Please copy, word for word, the line that contains "The width and height of the screenshot is (1568, 720)." and every line after it through the end of the records, and nothing more.

----- Given information

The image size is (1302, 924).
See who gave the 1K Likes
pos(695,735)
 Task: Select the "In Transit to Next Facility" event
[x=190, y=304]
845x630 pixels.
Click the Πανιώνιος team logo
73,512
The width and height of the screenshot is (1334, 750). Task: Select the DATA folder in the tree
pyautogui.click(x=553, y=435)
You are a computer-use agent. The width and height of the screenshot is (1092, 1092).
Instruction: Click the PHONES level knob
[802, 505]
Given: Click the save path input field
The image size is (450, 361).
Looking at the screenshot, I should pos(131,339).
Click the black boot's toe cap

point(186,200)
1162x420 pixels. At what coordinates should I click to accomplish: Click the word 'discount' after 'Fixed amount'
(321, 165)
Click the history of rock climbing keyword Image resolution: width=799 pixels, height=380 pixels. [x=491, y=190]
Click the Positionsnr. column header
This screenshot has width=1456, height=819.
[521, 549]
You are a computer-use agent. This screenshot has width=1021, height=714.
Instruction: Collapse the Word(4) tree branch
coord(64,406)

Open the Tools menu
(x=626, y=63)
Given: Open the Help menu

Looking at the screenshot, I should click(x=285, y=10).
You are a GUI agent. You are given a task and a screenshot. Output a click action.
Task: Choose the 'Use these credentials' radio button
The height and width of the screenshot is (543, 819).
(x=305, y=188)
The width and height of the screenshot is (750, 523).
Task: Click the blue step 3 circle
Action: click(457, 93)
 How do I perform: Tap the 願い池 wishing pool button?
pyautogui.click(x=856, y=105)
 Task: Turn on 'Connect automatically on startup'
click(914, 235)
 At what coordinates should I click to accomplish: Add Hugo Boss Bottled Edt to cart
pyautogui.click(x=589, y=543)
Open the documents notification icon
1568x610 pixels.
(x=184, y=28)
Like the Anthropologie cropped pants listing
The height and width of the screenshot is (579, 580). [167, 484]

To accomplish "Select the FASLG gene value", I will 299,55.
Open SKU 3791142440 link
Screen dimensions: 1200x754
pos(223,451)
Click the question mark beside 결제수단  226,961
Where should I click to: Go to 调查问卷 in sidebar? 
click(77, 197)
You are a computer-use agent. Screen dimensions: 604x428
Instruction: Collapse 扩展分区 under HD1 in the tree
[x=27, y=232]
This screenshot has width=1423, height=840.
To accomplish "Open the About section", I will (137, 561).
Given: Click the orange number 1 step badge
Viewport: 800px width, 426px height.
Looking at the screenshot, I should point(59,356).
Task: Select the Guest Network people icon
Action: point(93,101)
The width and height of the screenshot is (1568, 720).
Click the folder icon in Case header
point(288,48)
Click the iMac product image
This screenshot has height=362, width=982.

----------

▶ [Answer for the task]:
The width and height of the screenshot is (1568, 720).
Click the folder icon in Case header
point(288,48)
Click the iMac product image
This screenshot has height=362, width=982.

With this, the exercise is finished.